Task item => Both the line with "You are a GUI agent. The screenshot is 183×2576." and the line with "Backstage (67, 1130)" in the records below must appear in the output, along with every line between them, exactly and with nothing added.

Exercise data =>

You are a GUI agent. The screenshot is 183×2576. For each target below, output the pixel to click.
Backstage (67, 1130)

==

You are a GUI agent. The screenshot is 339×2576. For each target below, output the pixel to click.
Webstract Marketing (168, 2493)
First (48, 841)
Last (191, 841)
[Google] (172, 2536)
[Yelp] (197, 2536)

Completed task =>
You are a GUI agent. The screenshot is 183×2576. For each target below, output the pixel to click.
Backstage (67, 1130)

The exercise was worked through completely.